For life of Garnet Raven, a Native

For most of us, family has always been a safe space and a group of people you can always be yourself around and still maintain a sense of belonging no matter how different you might be. Well imagine being ripped apart from your family at a young and tender age and sent to live with complete strangers. What consequences would it have on the child’s identity? Will the child feel the same sense of belonging? This novel explores some of the issues that surrounds kids in foster care as it talks about the life of Garnet Raven, a Native child who was taken from his family when he was two by child services and lived with foster care families.

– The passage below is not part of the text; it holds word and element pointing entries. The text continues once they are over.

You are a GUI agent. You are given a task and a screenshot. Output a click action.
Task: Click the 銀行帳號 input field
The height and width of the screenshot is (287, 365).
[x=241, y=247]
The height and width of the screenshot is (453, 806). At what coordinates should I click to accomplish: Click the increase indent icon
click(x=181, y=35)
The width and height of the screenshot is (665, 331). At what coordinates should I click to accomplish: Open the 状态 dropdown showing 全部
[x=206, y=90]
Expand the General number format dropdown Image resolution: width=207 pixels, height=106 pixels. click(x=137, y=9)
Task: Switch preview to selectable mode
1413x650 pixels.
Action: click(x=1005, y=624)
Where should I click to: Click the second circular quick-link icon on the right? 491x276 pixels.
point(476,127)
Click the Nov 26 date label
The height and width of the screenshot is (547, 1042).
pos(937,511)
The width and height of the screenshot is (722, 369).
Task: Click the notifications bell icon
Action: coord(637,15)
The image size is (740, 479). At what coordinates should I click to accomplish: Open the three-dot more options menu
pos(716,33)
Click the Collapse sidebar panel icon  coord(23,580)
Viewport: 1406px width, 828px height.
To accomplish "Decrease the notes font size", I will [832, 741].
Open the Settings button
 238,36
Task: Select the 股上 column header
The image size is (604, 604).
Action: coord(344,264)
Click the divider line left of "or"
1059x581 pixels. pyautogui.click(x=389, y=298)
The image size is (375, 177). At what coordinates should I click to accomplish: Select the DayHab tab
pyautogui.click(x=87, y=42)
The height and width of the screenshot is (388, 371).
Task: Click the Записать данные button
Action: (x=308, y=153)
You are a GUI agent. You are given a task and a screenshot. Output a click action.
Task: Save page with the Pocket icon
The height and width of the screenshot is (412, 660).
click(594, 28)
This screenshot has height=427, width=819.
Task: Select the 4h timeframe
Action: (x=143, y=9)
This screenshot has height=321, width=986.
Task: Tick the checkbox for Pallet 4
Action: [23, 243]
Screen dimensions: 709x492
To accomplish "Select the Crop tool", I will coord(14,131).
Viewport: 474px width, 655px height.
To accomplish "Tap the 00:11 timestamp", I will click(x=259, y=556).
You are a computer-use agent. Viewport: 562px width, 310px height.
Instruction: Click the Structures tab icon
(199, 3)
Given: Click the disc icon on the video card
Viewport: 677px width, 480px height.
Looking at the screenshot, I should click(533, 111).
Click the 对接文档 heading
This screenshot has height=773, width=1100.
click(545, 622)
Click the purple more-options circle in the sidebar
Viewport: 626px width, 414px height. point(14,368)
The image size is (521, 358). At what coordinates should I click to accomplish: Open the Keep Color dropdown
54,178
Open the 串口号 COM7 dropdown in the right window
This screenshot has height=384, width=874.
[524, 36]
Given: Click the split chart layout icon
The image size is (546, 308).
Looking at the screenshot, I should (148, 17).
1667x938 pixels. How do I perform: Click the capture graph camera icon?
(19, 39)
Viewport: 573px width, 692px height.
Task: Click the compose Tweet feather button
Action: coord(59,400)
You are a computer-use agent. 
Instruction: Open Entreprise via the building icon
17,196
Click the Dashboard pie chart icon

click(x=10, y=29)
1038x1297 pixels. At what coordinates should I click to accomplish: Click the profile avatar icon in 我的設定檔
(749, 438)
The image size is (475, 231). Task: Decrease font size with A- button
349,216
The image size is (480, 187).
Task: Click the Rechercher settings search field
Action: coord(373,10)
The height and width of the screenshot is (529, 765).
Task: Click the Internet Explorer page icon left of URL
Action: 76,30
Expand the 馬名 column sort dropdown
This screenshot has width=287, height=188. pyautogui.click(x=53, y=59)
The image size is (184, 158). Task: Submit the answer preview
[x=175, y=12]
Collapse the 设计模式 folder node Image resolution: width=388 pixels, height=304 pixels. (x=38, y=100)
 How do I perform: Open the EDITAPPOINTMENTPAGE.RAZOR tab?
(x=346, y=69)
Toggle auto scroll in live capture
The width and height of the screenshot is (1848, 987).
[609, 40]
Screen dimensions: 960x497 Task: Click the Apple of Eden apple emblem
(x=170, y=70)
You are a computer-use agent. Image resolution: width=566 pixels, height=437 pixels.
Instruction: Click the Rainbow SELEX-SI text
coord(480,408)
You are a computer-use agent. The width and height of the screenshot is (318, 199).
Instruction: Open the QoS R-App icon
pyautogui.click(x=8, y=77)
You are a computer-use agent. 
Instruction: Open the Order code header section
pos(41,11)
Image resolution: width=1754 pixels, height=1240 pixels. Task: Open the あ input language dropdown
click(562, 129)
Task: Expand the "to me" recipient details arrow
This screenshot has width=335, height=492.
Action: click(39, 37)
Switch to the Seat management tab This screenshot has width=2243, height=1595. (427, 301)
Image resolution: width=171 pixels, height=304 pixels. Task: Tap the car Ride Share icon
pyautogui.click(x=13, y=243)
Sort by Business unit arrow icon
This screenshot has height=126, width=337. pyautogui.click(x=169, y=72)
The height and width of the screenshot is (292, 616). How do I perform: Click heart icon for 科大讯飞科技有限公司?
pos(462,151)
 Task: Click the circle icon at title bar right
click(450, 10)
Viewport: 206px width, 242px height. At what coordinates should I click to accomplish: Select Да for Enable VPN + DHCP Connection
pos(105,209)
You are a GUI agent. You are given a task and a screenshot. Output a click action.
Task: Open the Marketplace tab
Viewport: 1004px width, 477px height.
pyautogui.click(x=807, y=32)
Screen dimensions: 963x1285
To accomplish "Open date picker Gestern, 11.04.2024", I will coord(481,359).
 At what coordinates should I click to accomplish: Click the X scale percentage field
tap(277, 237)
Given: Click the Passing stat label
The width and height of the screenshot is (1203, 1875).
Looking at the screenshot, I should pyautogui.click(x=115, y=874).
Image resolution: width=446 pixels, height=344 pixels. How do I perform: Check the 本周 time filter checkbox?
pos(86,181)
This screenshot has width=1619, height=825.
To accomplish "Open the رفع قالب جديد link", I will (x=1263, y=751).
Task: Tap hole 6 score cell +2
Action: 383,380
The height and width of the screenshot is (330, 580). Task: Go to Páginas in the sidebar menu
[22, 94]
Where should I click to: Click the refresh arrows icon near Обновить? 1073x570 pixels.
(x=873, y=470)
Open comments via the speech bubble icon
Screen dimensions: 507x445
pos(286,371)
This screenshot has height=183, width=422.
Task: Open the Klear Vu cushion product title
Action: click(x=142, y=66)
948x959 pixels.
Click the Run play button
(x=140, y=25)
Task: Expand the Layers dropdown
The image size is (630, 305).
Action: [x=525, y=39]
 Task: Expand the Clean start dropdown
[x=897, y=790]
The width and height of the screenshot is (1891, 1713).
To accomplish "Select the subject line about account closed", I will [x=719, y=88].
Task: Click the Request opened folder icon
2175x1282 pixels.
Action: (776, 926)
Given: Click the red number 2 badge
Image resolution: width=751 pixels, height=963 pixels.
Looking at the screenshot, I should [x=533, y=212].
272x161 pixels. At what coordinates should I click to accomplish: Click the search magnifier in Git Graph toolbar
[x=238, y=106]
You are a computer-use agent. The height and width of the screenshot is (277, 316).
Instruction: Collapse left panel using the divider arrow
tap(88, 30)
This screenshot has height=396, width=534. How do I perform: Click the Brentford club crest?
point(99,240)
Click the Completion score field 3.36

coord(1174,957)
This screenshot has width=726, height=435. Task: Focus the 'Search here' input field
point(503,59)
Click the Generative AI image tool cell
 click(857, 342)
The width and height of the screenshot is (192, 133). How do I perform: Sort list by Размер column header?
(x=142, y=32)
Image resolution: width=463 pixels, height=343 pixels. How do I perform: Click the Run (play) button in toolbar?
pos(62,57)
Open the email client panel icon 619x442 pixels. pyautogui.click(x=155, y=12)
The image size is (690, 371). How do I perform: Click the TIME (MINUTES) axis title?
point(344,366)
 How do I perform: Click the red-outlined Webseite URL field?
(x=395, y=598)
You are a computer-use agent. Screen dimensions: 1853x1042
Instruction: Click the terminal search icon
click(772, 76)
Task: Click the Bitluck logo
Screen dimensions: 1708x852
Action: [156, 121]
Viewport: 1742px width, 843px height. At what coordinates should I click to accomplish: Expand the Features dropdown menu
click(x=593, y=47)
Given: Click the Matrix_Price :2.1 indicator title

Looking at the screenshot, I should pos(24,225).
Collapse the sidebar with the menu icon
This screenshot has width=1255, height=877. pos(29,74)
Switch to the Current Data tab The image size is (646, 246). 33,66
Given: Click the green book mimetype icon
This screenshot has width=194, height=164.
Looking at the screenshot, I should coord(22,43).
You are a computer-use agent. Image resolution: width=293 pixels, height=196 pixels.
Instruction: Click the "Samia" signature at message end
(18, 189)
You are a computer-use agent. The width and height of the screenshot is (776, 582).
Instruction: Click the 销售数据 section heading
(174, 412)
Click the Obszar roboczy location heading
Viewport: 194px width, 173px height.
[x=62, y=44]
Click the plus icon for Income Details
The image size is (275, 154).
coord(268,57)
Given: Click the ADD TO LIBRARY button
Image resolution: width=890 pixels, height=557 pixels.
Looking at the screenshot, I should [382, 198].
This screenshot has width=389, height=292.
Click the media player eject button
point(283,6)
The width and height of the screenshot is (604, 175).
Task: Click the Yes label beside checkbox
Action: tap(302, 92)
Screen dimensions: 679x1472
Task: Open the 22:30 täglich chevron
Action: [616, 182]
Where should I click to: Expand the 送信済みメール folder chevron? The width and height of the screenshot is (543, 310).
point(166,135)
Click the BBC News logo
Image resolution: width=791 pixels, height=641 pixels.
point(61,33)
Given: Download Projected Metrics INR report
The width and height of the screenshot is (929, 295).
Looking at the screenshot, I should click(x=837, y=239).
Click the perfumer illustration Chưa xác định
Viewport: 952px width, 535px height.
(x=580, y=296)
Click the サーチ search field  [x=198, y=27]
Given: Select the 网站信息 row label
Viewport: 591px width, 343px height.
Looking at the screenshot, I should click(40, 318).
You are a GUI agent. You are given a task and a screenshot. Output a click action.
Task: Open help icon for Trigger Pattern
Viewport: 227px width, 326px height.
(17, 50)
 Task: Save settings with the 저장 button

This shows the importance of belonging as in the novel Garnet took on many identities to fit in and even tries to hide being Native to avoid the negative stereotypes. Which is why I think that as humans we are social creatures and the sense of belonging and being part of something is the most important factor in someone’s identity. The importance of family and belonging are especially true for Garnet as he was taken away from his family and culture and was placed in a completely different environment which resulted in him not knowing anything about his heritage and culture except for the negative stereotypes from movies. This has caused Garnet to change and hide his true cultural identity as he seeks a sense of belonging and he is scared that if people found out that he was Native they would shun him and he again will feel alone. The first closest thing to a family Garnet had was with Lonnie Flowers which he met because of their shared love of blues music. This is very important as Garnet has found people that accepted him and supported him like a family which is the sense of belonging that he was denied when he was taken. Lonnie has a big influence on Garnet’s identity as he starts to dress and act more like Lonnie.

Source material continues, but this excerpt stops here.